# SET EXERCISE
Quote the records word for word from the line containing "CODES (309, 678)" through the line containing "CREDITS (309, 557)", both of those lines included.

# WORKING DATA
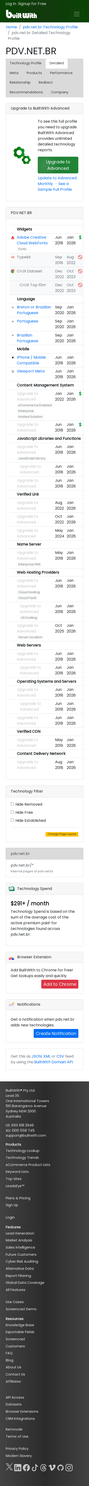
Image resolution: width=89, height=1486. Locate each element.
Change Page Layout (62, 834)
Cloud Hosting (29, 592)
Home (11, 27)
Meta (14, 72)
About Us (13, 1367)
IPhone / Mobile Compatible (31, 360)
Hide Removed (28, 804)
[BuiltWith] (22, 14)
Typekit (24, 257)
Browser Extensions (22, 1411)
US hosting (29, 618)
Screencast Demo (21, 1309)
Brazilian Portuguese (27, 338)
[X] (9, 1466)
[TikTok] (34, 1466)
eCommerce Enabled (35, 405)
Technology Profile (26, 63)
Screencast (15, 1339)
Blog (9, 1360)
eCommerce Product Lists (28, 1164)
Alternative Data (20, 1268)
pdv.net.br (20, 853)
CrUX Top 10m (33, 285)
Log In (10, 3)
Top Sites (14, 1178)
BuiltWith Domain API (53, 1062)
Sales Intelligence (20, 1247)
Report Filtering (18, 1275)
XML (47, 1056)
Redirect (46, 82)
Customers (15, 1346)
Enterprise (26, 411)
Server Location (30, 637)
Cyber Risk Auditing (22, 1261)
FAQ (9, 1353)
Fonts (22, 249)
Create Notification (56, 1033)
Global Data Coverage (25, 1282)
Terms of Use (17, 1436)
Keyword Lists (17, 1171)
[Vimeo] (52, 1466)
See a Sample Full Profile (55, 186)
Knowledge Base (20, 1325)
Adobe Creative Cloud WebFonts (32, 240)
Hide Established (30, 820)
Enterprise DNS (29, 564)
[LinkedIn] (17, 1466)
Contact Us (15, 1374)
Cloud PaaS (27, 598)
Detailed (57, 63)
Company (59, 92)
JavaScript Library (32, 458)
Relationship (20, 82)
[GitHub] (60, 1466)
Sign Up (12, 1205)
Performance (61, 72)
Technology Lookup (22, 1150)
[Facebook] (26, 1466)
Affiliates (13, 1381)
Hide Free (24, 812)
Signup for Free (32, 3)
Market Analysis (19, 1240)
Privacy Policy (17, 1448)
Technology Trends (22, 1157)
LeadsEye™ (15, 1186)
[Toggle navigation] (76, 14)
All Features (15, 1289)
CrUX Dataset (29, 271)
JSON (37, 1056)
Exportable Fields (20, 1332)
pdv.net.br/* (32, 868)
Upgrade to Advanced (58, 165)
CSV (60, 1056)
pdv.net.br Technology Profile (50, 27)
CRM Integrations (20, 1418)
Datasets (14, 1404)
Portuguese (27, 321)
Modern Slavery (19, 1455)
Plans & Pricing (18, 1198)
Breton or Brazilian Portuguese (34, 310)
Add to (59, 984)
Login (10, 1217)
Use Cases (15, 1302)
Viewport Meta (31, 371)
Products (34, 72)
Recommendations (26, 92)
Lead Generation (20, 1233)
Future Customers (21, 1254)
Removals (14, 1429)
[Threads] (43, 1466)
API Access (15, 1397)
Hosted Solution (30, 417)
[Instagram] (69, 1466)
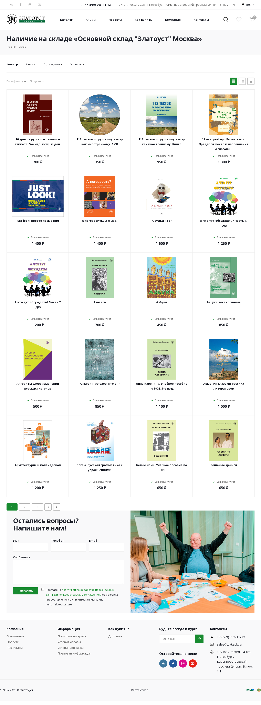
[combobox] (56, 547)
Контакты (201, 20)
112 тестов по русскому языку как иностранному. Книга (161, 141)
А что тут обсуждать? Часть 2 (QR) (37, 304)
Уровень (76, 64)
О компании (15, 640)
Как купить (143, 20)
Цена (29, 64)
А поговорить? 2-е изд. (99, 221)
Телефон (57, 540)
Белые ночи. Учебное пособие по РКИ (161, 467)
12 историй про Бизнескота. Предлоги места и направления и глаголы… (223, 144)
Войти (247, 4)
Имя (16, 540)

---

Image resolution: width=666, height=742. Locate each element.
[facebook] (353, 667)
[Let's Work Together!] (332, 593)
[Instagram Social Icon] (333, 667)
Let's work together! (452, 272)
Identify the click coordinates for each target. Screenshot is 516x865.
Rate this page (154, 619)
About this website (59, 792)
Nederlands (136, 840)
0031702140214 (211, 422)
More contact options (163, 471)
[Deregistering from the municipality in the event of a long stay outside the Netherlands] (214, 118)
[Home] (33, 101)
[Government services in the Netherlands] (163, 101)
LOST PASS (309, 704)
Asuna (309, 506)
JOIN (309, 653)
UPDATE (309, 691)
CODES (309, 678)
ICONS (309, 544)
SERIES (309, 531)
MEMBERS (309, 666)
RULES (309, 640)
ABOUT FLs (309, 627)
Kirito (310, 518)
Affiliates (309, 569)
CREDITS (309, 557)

---

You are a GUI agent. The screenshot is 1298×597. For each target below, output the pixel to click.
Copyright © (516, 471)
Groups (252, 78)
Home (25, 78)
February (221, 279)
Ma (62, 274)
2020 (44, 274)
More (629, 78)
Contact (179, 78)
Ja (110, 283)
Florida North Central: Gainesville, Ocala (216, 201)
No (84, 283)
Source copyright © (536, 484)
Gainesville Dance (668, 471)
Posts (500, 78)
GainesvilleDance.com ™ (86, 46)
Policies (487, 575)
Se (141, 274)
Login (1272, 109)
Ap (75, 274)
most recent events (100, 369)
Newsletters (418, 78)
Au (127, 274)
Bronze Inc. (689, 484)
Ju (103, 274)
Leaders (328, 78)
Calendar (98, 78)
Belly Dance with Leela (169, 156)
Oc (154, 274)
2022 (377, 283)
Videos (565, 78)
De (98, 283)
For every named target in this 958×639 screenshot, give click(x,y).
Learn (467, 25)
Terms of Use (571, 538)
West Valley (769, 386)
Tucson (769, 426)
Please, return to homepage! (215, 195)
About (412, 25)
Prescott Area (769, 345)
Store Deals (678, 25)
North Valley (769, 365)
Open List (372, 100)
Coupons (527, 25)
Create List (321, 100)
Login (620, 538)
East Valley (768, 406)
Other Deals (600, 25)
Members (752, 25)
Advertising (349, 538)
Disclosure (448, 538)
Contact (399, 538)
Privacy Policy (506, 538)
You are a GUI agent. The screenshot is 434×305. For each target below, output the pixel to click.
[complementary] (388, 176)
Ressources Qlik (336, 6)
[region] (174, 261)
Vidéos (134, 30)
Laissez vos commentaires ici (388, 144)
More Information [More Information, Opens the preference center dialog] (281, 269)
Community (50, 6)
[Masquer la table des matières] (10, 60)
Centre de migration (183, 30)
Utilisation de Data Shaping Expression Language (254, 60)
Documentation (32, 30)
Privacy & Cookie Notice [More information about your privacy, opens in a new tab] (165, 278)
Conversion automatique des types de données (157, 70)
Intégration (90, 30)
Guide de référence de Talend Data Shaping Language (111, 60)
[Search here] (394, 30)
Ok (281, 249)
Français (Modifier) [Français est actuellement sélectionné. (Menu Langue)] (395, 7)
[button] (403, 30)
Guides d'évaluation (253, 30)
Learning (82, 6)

# WRITTEN SOLUTION
CODES (309, 678)
ICONS (309, 544)
SERIES (309, 531)
MEMBERS (309, 666)
RULES (309, 640)
ABOUT FLs (309, 627)
Kirito (310, 518)
Affiliates (309, 569)
CREDITS (309, 557)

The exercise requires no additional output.